======== Page extract

APPELLATE COURT OF ILLINOIS, FIRST DISTRICT, SECOND DIVISION
June 30, 1997
CINDY BAGGIO, PLAINTIFF-APPELLANT,
CHICAGO PARK DISTRICT, DEFENDANT-APPELLEE.
Appeal from the Circuit Court of Cook County. Honorable Patrick E. McGann, Judge Presiding.
Released for Publication August 5, 1997.
The Honorable Justice McNULTY delivered the opinion of the court. DiVITO, P.j., and Tully, J., concur.
The opinion of the court was delivered by: Mcnulty
JUSTICE McNULTY delivered the opinion of the court.
Plaintiff Cindy Baggio brought suit against defendant, the Chicago Park District (the Park District), and her husband, Michael Baggio, to recover damages for injuries she sustained on a stardock located in Diversey Harbor. This appeal concerns only plaintiff's claims against the Park District. Plaintiff claimed in count I of her complaint that the Park District negligently constructed and maintained the stardock and in count II that the Park District willfully and wantonly constructed and maintained the stardock. The trial court granted summary judgment in favor of the Park District on count I of plaintiff's complaint. Plaintiff appeals and we affirm.

================
======== Data section

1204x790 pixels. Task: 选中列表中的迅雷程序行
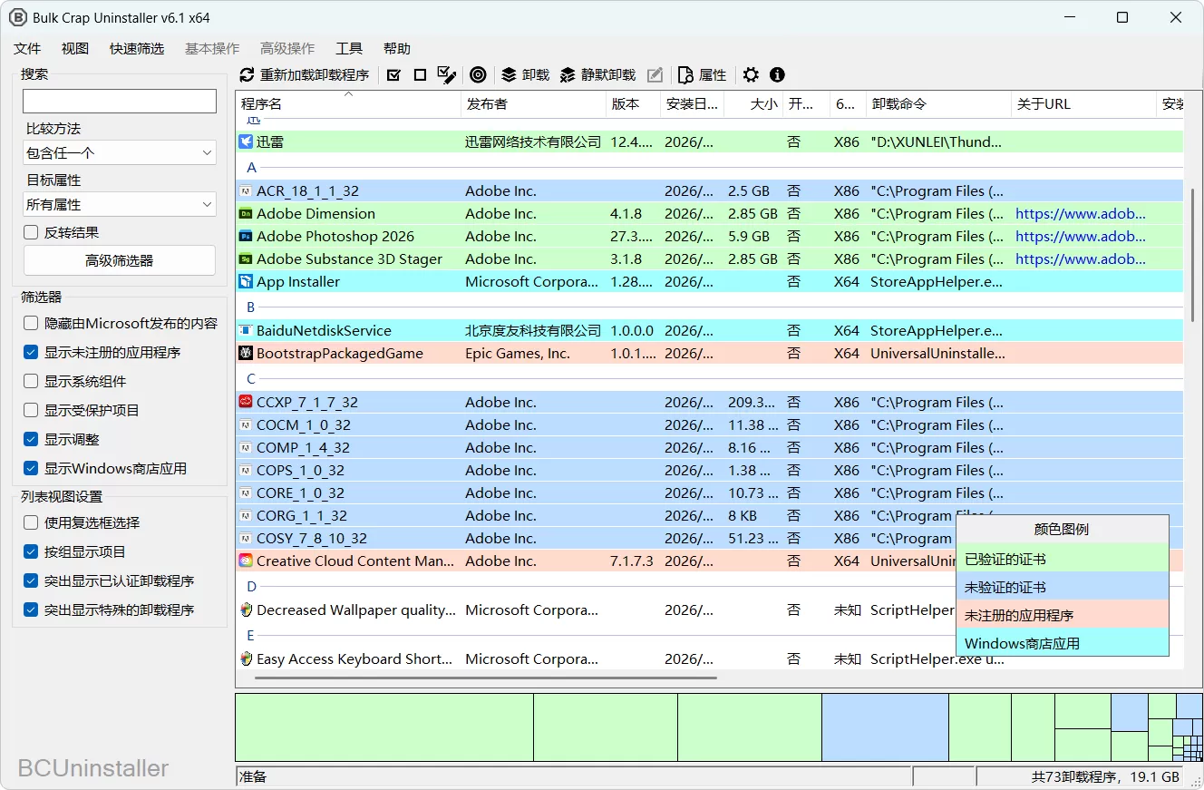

================

◆ Task
Rewrite the court opinion from "The Honorable Justice" to "and we affirm.", substituting "floating pier" for "stardock".

◆ Completed exercise
The Honorable Justice McNULTY delivered the opinion of the court. DiVITO, P.j., and Tully, J., concur.
The opinion of the court was delivered by: Mcnulty
JUSTICE McNULTY delivered the opinion of the court.
Plaintiff Cindy Baggio brought suit against defendant, the Chicago Park District (the Park District), and her husband, Michael Baggio, to recover damages for injuries she sustained on a floating pier located in Diversey Harbor. This appeal concerns only plaintiff's claims against the Park District. Plaintiff claimed in count I of her complaint that the Park District negligently constructed and maintained the floating pier and in count II that the Park District willfully and wantonly constructed and maintained the floating pier. The trial court granted summary judgment in favor of the Park District on count I of plaintiff's complaint. Plaintiff appeals and we affirm.